▶ [Work order]:
Retyping should cover only the lines from the one containing "Open Test Center" through the final line of the records, with pictures omitted.

▶ [Available data]:
+++

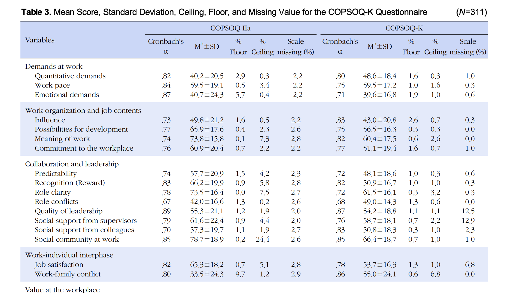
Task: Click the N=311 sample size note
Action: tap(471, 12)
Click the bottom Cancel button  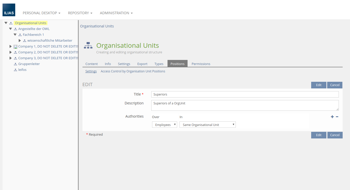pyautogui.click(x=335, y=135)
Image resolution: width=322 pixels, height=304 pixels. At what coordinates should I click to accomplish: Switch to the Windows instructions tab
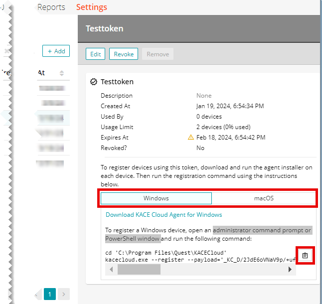[x=156, y=198]
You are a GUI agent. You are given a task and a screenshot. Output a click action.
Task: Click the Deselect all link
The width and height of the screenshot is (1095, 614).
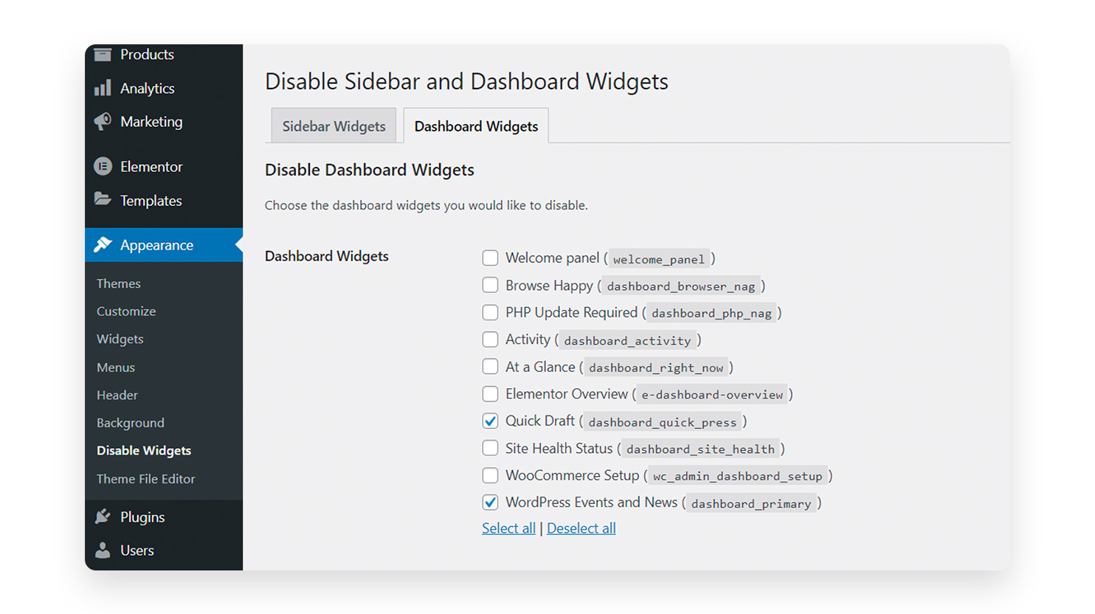tap(581, 528)
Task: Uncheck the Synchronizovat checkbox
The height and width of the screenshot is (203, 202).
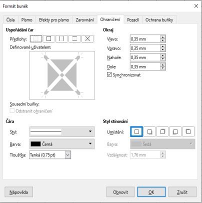Action: pos(109,75)
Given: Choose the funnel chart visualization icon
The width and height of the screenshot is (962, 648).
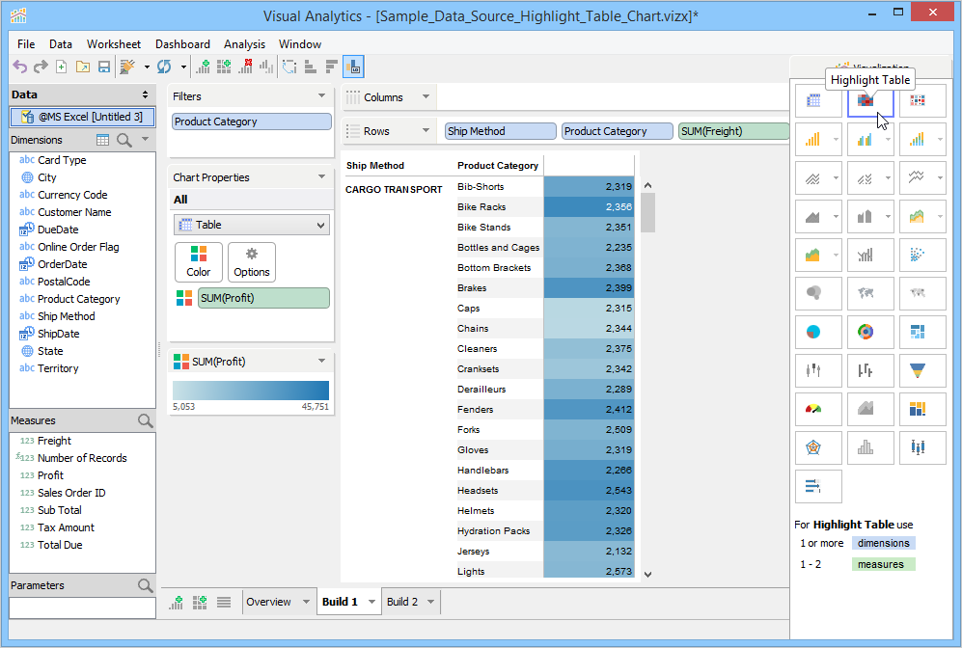Looking at the screenshot, I should (918, 369).

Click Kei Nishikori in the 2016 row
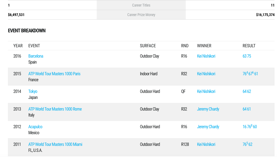206,56
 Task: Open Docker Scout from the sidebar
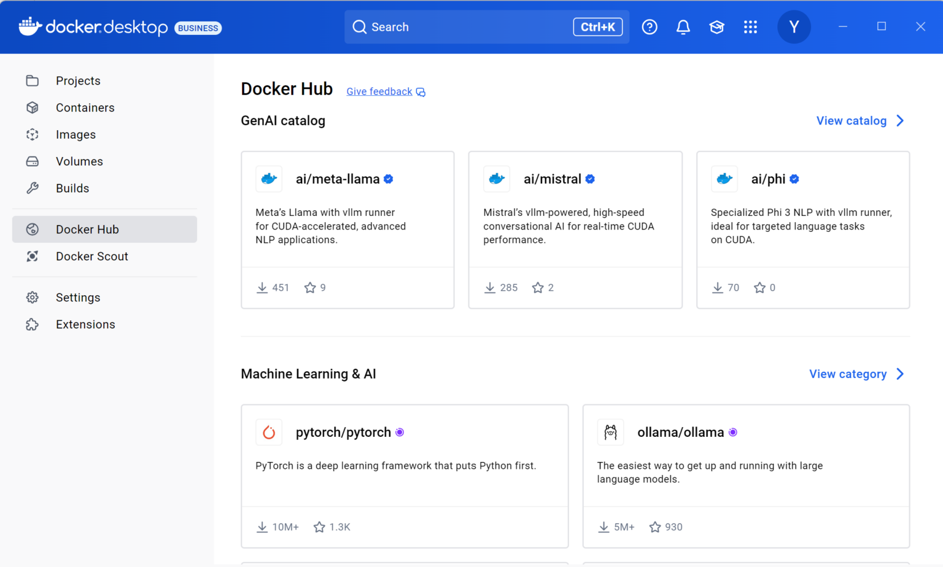tap(91, 257)
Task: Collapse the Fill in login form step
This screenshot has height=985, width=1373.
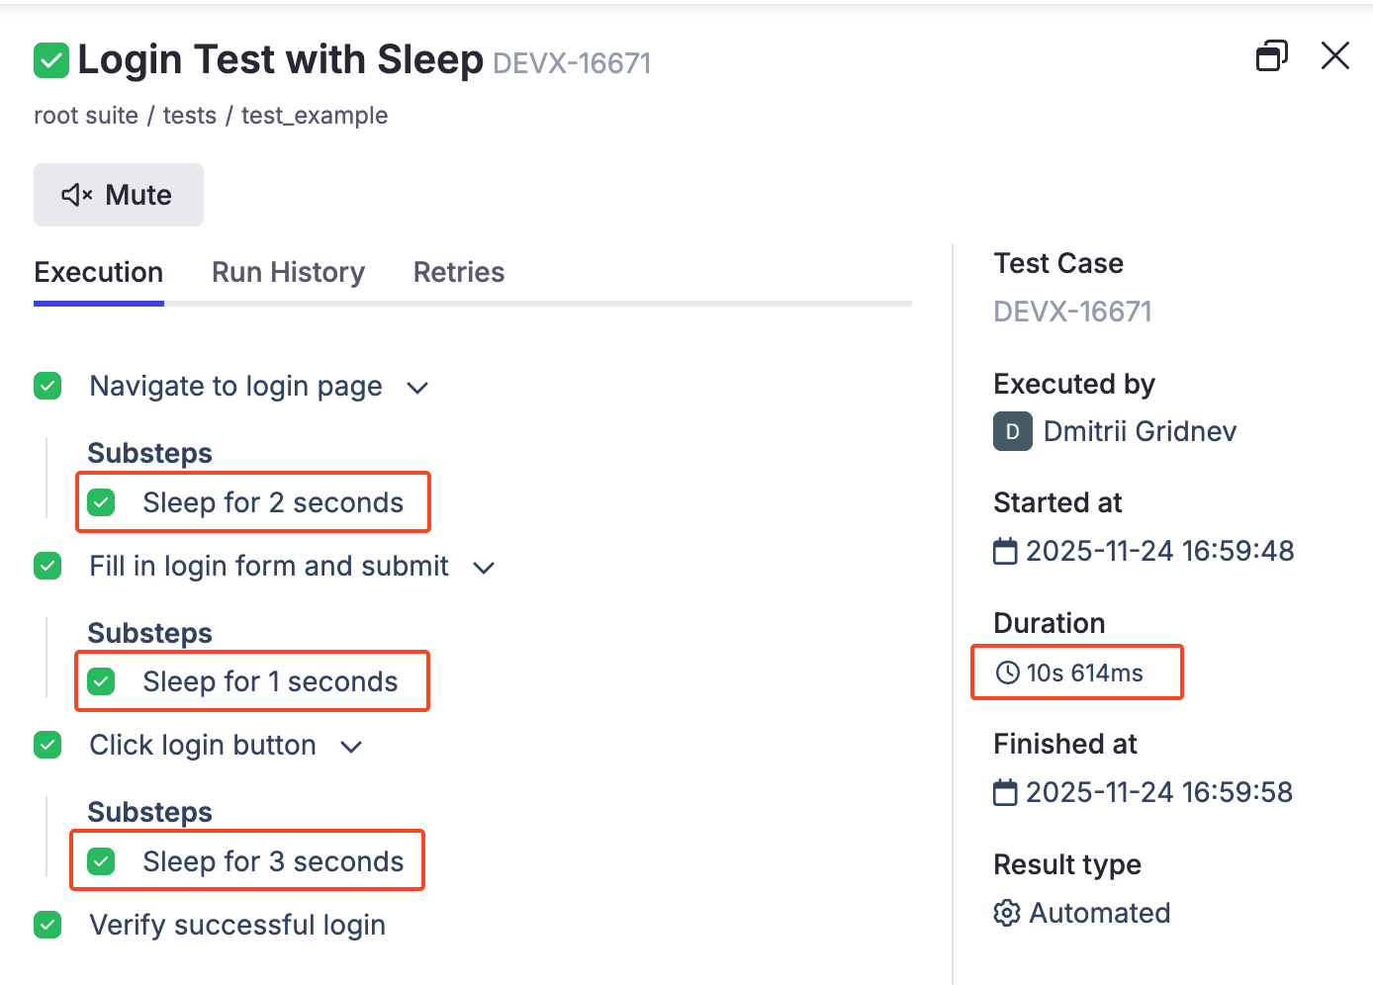Action: click(x=484, y=568)
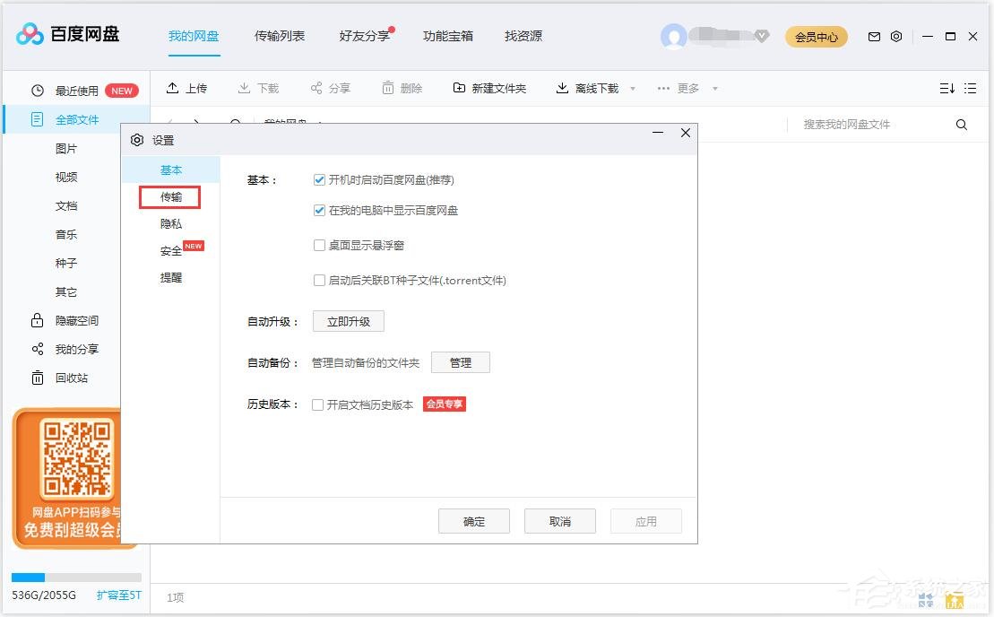Enable 开启文档历史版本 option
994x617 pixels.
[318, 404]
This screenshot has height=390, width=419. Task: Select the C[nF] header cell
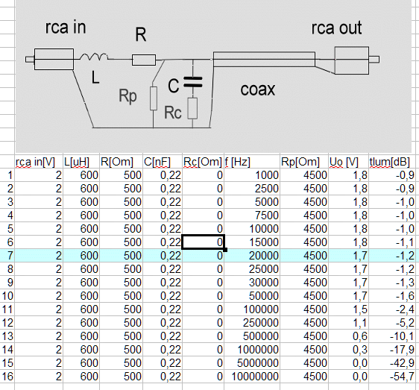click(x=163, y=162)
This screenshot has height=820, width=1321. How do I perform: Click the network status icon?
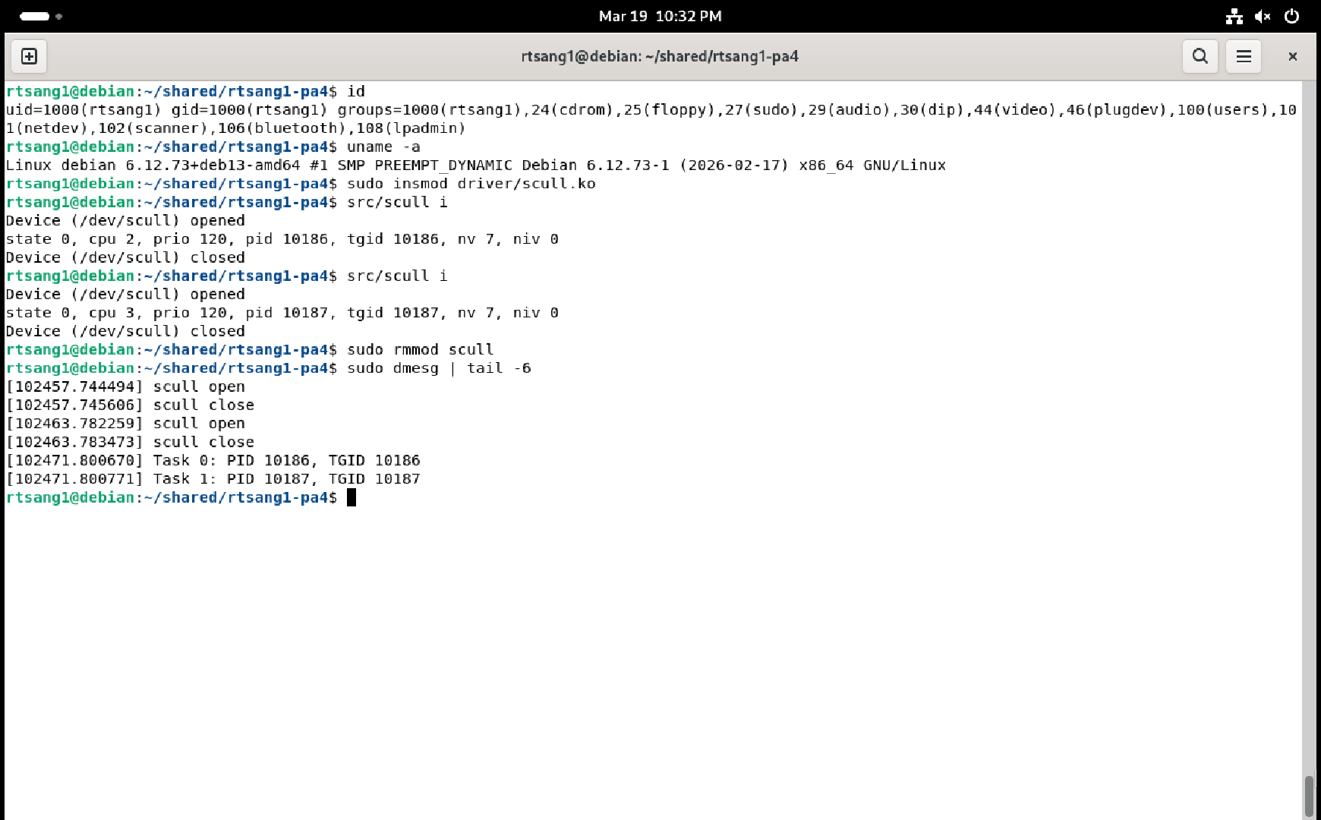tap(1234, 16)
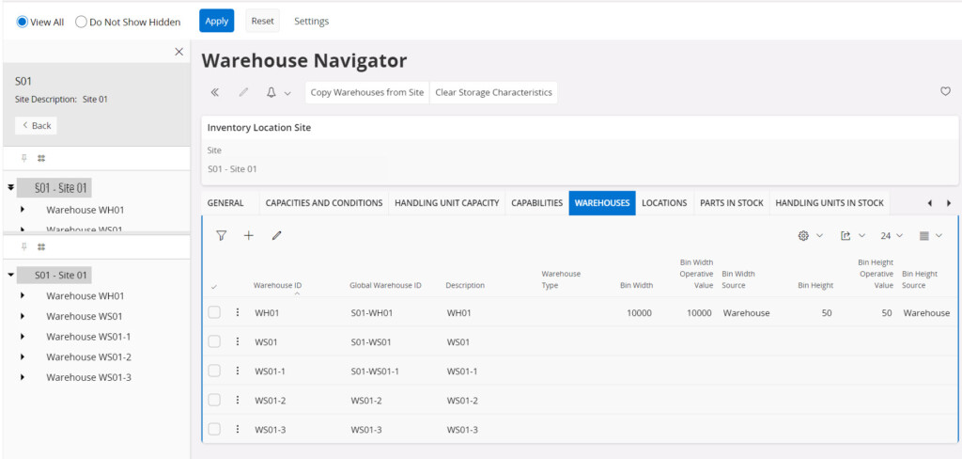This screenshot has height=459, width=962.
Task: Click the filter funnel icon in warehouse table
Action: point(222,236)
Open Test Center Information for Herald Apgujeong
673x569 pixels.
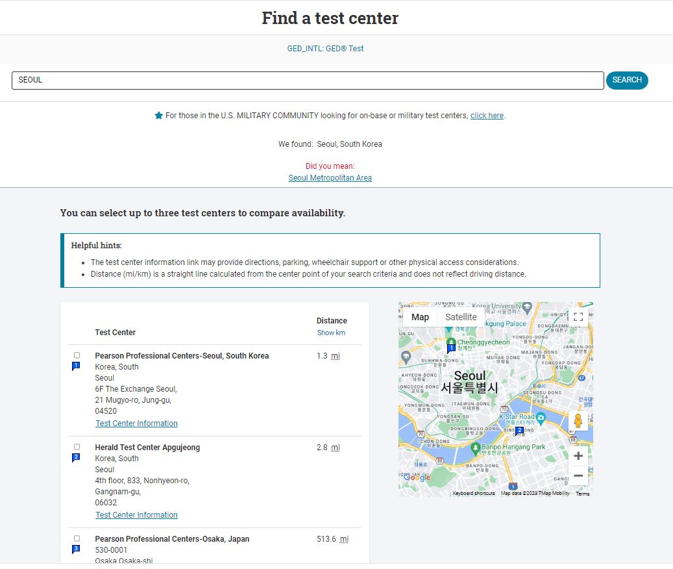click(136, 515)
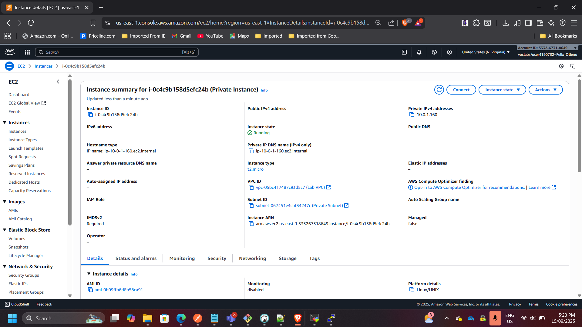The image size is (582, 327).
Task: Collapse the EC2 side navigation panel
Action: [58, 82]
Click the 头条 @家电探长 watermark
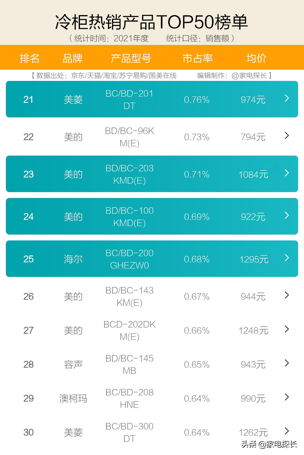304x455 pixels. [x=269, y=444]
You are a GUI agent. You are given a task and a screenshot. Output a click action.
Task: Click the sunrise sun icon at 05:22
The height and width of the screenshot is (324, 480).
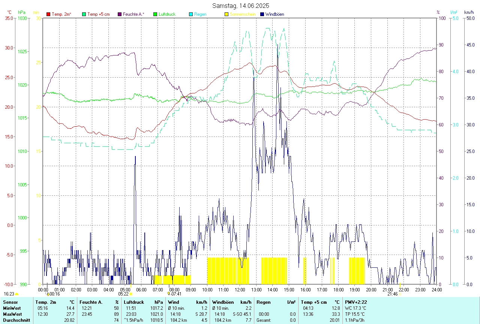pos(131,294)
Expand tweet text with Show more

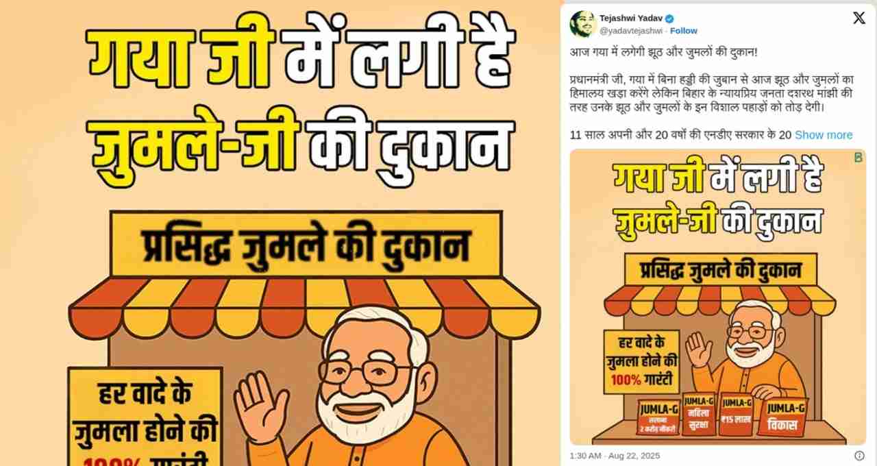pyautogui.click(x=824, y=135)
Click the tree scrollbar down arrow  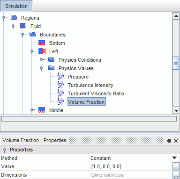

+++

▶ [Exercise solution]:
Open Test Center Information for Herald Apgujeong
673x569 pixels.
click(136, 515)
The image size is (582, 327).
Task: Collapse the EC2 side navigation panel
Action: [58, 82]
Click the 头条 @家电探长 watermark
304x455 pixels. [x=269, y=444]
You are a GUI agent. You are given a task and a screenshot. Output a click action.
Task: Click the sunrise sun icon at 05:22
The height and width of the screenshot is (324, 480).
pos(131,294)
Expand tweet text with Show more

pyautogui.click(x=824, y=135)
Click the tree scrollbar down arrow  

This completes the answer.